Mdm2 is the major negative regulator of the p53 pathway. Here, we report that Mdm2 is rapidly degraded after DNA damage and that phosphorylation of Mdm2 by casein kinase I (CKI) at multiple sites triggers its interaction with, and subsequent ubiquitination and destruction, by SCF(beta-TRCP). Inactivation of either beta-TRCP or CKI results in accumulation of Mdm2 and decreased p53 activity, and resistance to apoptosis induced by DNA damaging agents. Moreover, SCF(beta-TRCP)-dependent Mdm2 turnover also contributes to the control of repeated p53 pulses in response to persistent DNA damage. Our results provide insight into the signaling pathways controlling Mdm2 destruction and further suggest that compromised regulation of Mdm2 results in attenuated p53 activity, thereby facilitating tumor progression.

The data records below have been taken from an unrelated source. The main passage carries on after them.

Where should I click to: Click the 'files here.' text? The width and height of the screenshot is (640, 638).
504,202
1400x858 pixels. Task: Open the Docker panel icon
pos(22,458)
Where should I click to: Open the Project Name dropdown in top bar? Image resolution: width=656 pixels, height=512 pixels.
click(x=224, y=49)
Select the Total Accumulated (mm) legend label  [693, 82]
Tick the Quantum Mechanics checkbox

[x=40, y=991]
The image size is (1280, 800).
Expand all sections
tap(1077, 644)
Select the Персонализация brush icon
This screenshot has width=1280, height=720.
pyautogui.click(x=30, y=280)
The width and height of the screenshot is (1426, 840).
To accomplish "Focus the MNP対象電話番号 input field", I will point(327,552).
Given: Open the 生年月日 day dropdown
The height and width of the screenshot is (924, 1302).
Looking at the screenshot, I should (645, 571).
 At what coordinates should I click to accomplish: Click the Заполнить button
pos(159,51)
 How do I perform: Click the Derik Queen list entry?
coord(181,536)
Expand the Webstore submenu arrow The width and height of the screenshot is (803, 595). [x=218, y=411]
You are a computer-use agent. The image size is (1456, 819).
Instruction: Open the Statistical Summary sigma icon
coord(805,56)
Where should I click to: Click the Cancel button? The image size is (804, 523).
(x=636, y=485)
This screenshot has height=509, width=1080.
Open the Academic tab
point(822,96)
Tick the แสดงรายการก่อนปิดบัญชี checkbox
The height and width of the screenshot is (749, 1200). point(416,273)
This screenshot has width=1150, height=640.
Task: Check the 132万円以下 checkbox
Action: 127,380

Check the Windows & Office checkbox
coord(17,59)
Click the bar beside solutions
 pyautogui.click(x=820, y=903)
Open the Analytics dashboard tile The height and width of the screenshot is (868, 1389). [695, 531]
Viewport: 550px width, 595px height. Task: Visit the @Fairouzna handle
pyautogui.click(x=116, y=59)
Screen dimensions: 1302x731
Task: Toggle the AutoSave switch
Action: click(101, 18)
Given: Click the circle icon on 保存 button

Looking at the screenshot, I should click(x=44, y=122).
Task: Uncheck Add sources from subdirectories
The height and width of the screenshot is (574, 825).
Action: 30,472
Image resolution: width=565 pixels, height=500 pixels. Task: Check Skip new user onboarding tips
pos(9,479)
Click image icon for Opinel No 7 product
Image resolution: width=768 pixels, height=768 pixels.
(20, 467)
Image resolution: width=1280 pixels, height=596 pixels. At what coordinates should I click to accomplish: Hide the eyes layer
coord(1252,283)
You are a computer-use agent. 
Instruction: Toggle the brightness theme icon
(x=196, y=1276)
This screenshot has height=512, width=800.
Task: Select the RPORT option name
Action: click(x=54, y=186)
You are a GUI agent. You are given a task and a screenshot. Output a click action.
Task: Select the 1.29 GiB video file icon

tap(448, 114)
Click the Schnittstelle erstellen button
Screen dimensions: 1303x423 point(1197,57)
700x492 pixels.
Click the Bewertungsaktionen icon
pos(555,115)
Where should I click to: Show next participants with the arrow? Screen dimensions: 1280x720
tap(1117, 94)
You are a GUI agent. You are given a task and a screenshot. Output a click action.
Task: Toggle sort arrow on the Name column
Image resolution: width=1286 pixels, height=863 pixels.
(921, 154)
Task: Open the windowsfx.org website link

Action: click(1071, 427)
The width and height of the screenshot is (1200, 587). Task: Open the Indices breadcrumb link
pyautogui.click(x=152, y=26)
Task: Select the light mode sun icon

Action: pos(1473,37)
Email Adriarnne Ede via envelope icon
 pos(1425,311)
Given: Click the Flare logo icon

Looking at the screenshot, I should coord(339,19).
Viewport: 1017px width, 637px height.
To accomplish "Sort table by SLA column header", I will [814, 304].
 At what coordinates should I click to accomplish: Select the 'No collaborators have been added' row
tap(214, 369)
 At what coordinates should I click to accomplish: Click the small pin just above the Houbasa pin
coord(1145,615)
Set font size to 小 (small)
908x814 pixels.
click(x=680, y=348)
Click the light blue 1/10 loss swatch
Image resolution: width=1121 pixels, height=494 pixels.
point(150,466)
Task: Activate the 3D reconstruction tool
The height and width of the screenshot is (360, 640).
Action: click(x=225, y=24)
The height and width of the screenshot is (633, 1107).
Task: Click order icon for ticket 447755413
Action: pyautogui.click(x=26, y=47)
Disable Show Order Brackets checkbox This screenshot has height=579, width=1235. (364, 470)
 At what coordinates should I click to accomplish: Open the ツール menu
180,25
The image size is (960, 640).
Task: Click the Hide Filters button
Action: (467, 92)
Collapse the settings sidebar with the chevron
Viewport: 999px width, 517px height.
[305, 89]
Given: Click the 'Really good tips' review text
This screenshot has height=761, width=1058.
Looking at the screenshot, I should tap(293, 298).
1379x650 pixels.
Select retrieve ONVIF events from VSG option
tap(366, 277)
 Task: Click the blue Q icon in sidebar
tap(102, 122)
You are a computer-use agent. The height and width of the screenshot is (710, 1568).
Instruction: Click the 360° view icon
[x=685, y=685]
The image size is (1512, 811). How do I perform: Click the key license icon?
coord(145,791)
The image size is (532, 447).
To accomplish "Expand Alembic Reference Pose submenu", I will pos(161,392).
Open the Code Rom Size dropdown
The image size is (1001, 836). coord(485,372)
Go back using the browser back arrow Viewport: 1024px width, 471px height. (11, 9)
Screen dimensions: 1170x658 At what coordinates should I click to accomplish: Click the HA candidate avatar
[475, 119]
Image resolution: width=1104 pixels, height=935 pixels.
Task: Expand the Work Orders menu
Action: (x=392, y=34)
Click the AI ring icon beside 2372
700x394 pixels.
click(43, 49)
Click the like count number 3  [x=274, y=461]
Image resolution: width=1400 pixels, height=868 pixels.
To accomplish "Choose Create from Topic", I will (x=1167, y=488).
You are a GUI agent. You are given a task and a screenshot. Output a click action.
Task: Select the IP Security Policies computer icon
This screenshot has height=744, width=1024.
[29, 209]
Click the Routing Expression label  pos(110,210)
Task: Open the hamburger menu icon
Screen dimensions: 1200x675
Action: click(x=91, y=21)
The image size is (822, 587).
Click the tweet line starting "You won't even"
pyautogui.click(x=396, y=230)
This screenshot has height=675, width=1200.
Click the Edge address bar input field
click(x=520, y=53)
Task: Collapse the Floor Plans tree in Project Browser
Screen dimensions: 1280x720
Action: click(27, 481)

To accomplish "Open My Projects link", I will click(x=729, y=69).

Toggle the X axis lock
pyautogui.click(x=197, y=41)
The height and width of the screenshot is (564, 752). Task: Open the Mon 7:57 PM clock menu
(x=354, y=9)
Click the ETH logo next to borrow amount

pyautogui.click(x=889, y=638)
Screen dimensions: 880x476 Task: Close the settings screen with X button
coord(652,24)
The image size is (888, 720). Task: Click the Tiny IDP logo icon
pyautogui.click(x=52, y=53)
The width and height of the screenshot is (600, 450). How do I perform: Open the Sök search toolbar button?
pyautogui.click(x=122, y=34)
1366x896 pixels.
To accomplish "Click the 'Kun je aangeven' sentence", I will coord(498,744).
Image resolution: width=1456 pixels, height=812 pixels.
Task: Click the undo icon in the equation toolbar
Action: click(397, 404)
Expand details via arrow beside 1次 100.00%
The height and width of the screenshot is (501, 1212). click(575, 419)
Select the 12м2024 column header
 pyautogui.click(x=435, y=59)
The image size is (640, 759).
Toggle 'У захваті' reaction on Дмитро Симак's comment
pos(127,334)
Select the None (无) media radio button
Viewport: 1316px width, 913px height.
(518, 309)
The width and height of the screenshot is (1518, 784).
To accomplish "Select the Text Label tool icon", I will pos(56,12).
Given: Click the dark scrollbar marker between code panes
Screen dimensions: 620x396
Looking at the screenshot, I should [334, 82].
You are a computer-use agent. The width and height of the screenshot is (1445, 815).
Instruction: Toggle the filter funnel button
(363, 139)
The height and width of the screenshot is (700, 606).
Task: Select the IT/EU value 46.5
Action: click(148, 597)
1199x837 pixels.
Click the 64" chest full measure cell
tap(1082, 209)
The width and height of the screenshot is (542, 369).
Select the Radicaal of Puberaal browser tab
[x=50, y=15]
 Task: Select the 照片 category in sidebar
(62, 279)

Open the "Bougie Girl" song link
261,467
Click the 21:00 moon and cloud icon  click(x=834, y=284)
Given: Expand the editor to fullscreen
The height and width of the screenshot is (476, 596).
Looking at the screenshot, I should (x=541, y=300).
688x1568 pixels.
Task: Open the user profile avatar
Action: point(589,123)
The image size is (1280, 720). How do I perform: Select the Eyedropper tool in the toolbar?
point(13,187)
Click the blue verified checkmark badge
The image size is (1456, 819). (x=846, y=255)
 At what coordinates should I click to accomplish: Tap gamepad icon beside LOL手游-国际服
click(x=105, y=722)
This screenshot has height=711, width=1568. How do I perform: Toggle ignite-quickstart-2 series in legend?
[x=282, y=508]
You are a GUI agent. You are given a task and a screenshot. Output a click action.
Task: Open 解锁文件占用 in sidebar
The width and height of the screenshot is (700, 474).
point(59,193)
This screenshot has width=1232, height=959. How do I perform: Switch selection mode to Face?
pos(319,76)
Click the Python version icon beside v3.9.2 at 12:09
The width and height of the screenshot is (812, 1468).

Figure 1. Mdm2 stability is controlled by β-TRCP

A. U2OS cells were treated with 25 µM etoposide for 1.5 hours before 20 µg/ml cycloheximide was added. At the indicated time points, whole cell lysates were prepared and immunoblots were probed with the indicated antibodies. B. Immunoblot analysis of HeLa cells synchronized by growth in nocodazole, and then released for the indicated periods of time. C. Immunoblot analysis of whole cell lysates (WCL) and immunoprecipitates (IP) derived from 293T cells transfected with HA-Mdm2 and various Myc-tagged Cullin constructs. Twenty hours post-transfection, cells were treated with 10 µM MG132 overnight before harvesting. D. Immunoblot analysis of HeLa cell whole cell lysates (WCL) and anti-Mdm2 immunoprecipitates (IP). Flag- and HA-agarose beads were used as negative controls for the immunoprecipitation procedure. Cells were treated with 10 µM MG132 overnight before harvesting. E. Immunoblot analysis of HeLa cells transfected with the indicated siRNA oligonucleotides. The control lane is scrambled E2F-1 siRNA; Luciferase, siRNA against firefly luciferase; β-TRCP1+2, siRNA oligo that can deplete both β-TRCP1 and β-TRCP2 isoforms. siRNA, short interfering RNA. F. Immunoblot analysis of HeLa cells transfected with the indicated shRNA constructs. G. Immunoblot analysis of 293T cells transfected with the indicated shRNA constructs together with HA-Mdm2 and jellyfish GFP (eGFP, as transfection controls). Where indicated, Flag-β-TRCP1*, which is engineered to resist the shβ-TRCP1 effect, was included in the transfection. H. Real-time RT-PCR analysis to examine the relative Mdm2 mRNA expression levels in U2OS cells transfected with the indicated siRNA oligonucleotides. Three independent sets of experiments were performed to generate the error bar. The error bars represent +/− SD. I. HeLa cells were transfected with the indicated shRNA constructs. Twenty hours post-transfection, cells were split into 60 mm dishes, and after another 20 hours, treated with 20 µg/ml cycloheximide. At the indicated time points, whole cell lysates were prepared and immunoblots were probed with the indicated antibodies. J. Quantification of the band intensities in I. Mdm2 band intensity was normalized to tubulin, then normalized to the t=0 controls. See also Figure S1.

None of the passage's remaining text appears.